No domingo (9), o presidente dos EUA, Donald Trump, anunciou um dividendo de, no mínimo, US$ 2.000 por pessoa, financiado integralmente pelas receitas das tarifas que seu governo impôs, afirmando que os Estados Unidos são o país mais rico e respeitado do mundo, com inflação quase nula e recordes no mercado de ações.
Trump ressaltou que o país está arrecadando trilhões de dólares em tarifas e que, em breve, esses recursos permitirão começar a pagar a dívida federal de US$ 37 trilhões, sustentando que sem as tarifas esses resultados não seriam possíveis.
O economista e consultor André Perfeito alertou que, sem detalhes sobre a mecânica do programa, o custo do dividendo pode chegar a US$ 694 bilhões, o que agravaria ainda mais a situação fiscal, exigindo maior emissão de dívida, elevação dos juros dos títulos e desvalorização do dólar, especialmente num contexto de shutdown que já afeta voos e a economia americana.

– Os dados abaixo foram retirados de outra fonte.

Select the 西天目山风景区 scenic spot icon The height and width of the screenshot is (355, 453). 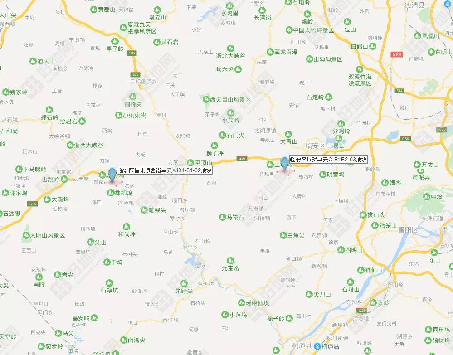click(x=206, y=100)
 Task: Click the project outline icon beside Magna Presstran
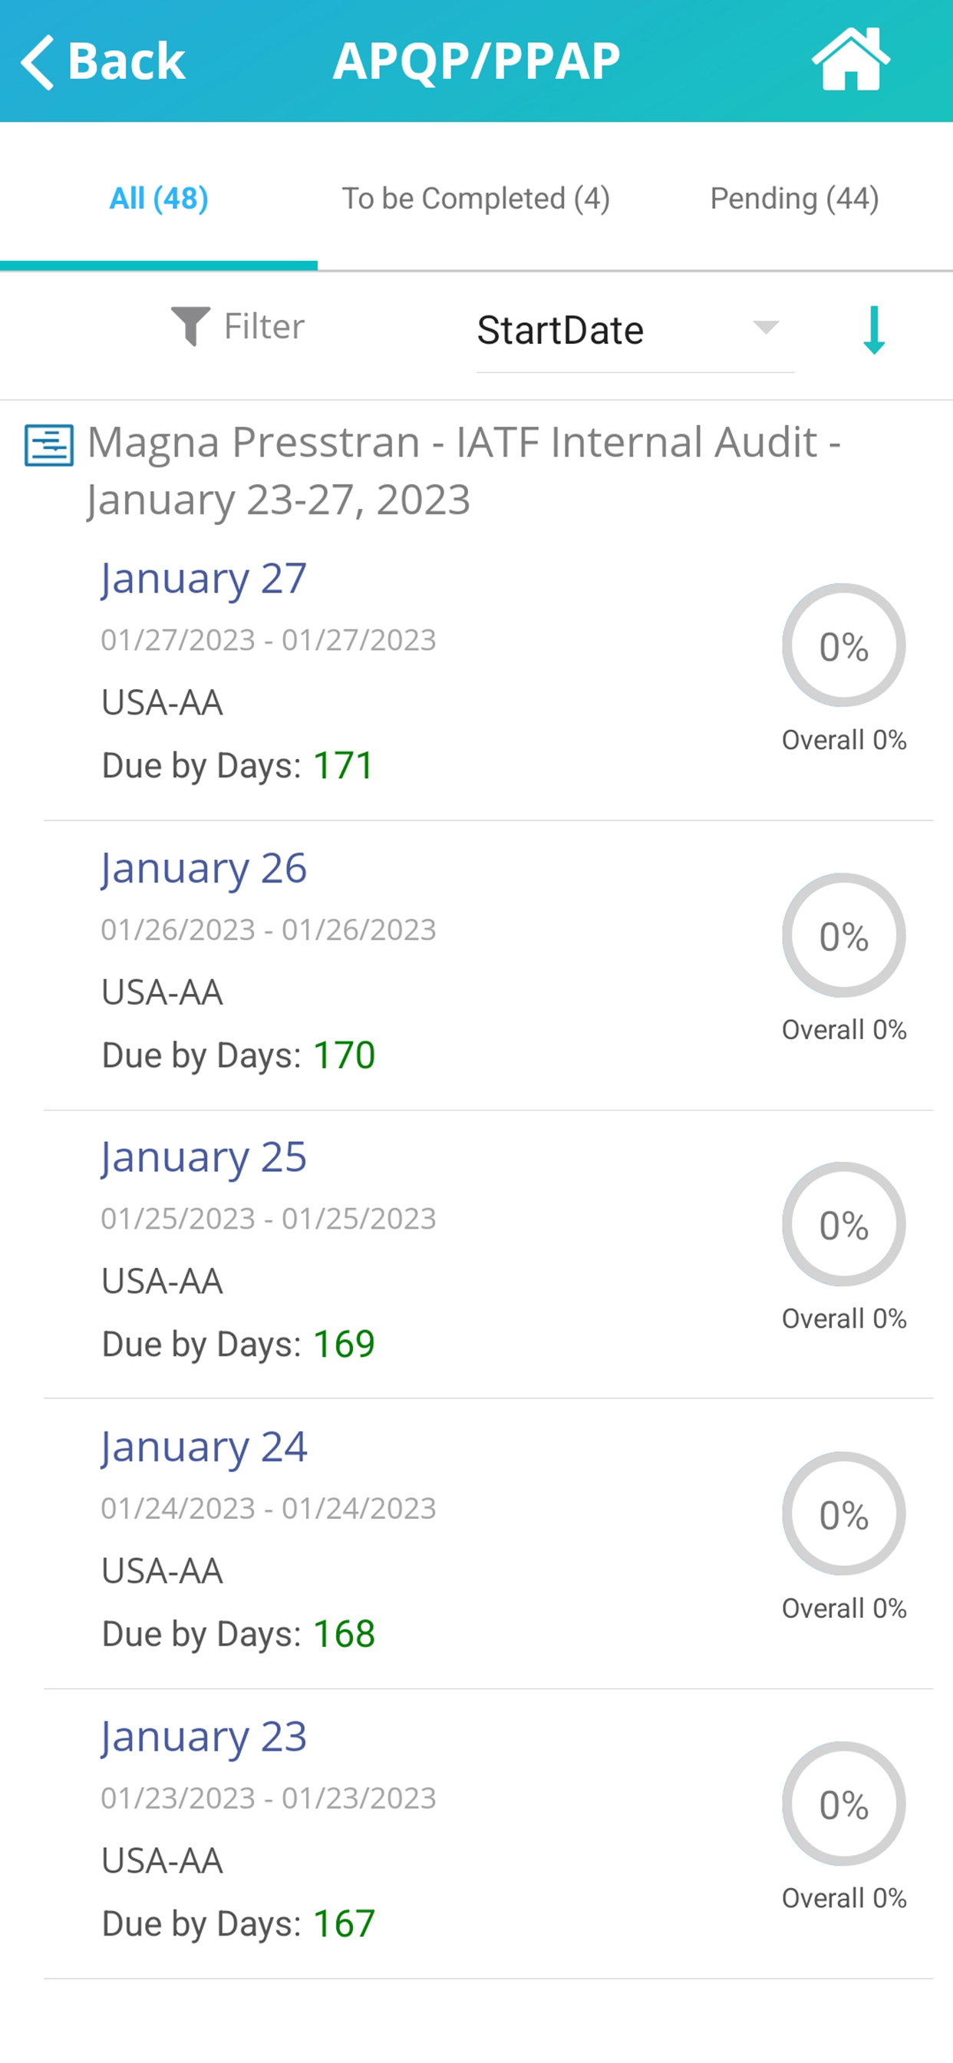49,445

O secretário do Tesouro, Scott Bessent, esclareceu que o pagamento poderia ser realizado de diversas formas, como redução de impostos ou créditos fiscais, e que a definição de elegibilidade e o mecanismo de distribuição dependeriam de aprovação do Congresso.
Críticos apontam que as tarifas funcionam como um imposto sobre o consumo, elevando preços antes da distribuição do dividendo, e ressaltam que a legalidade das tarifas está sendo contestada nos tribunais, enquanto Trump rotulou os opositores das tarifas de "tontos".